Our time spent at South High, however, also highlighted how electronic media can be used as a tool for globalization, bringing global awareness across great distances through use of the Internet and of YouTube. For example, many of our video essays used clips from You Tube and information from Facebook and Twitter to support global ideas of media conglomeration. The ability to see a clip from Sri Lanka or the Arab Spring would have been impossible in the past, and this advancement in electronic media has changed how people can view the world.
Cultural imperialism encompasses the argument that media products flow primarily from “the West,” or America, influencing Eastern culture with little input from other, less wealthy nations. The term seems to highlight the possibility of “domination,” and suggests that the media industry in wealthy nations has such a large influence over the rest of the world that topics are being skewed and ideas misrepresented and misinterpreted (a very definite possibility).

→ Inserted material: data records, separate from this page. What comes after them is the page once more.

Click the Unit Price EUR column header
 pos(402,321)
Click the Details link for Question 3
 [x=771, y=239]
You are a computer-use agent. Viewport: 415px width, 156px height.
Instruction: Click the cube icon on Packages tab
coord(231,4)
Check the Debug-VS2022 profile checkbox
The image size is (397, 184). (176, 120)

I found the ideas of the “global village” very intriguing as well – the possibility that the media holds to unite nations shows great possibility for peacemaking and global understanding. However, as the reality of the “global village” is considered, it is seen that this promise is largely unrealistic – the largest and most influential media organizations are born from wealthy, powerful countries – giving little voice and making little difference for smaller, poorer nations of the world. This reality has led to a “homogenization of culture,” and a loss of local cultural awareness. As long as the wealthiest nations hold them most power in the media world, a true “global village” will never be realized.

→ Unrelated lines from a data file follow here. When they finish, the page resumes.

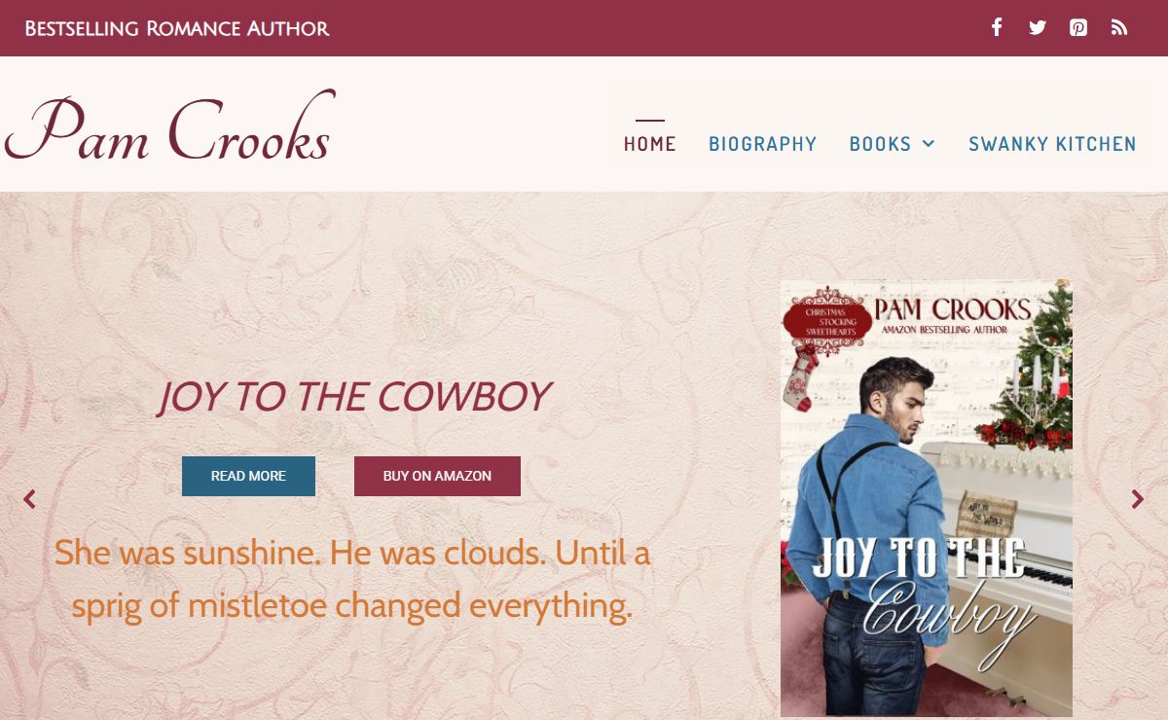Go to previous slide arrow
Image resolution: width=1168 pixels, height=720 pixels.
tap(29, 499)
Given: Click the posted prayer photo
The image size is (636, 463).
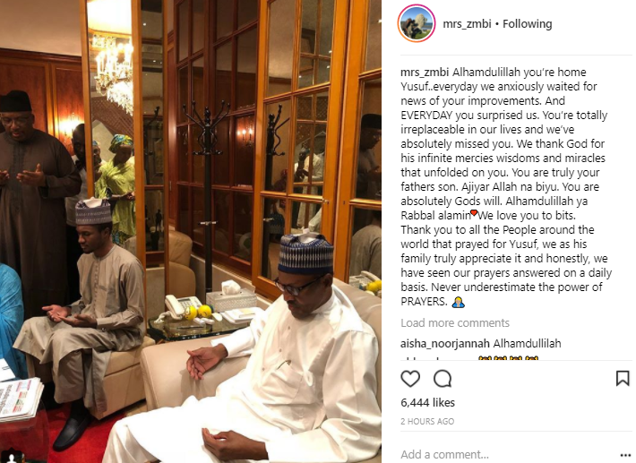Looking at the screenshot, I should pyautogui.click(x=191, y=231).
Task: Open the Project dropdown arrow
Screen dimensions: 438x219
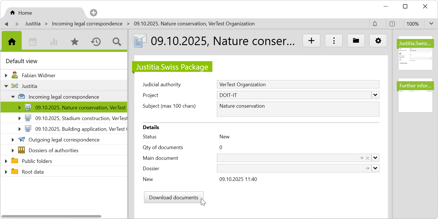Action: [x=375, y=95]
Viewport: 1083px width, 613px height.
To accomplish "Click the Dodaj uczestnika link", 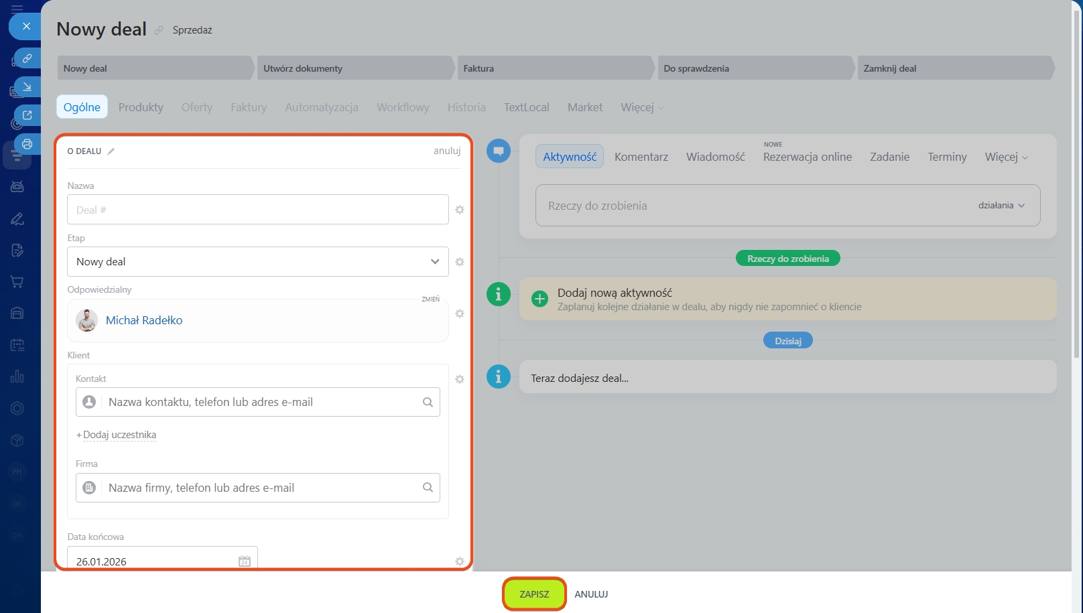I will 119,435.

The League of Nations’ view on globalization as a tool to increase peace and understanding is an excellent way to guide future thoughts and decisions regarding globalized media. While underrepresentation of underdeveloped countries is still an issue, the politics of information flow has the possibility to unite countries in the future. Global media regulation could aid in this process – while media corporations undoubtedly hold huge influence over government protocol, organizations such as Free Press are setting good examples for the future of fair and diverse media.
After reading this chapter and showing my video at South High, I would like to include more perspectives in my video essay, if possible. I think it would be beneficial to focus on the prevalence and use of media in underdeveloped countries as well, instead of only focusing on how media is influencing activism in the United States.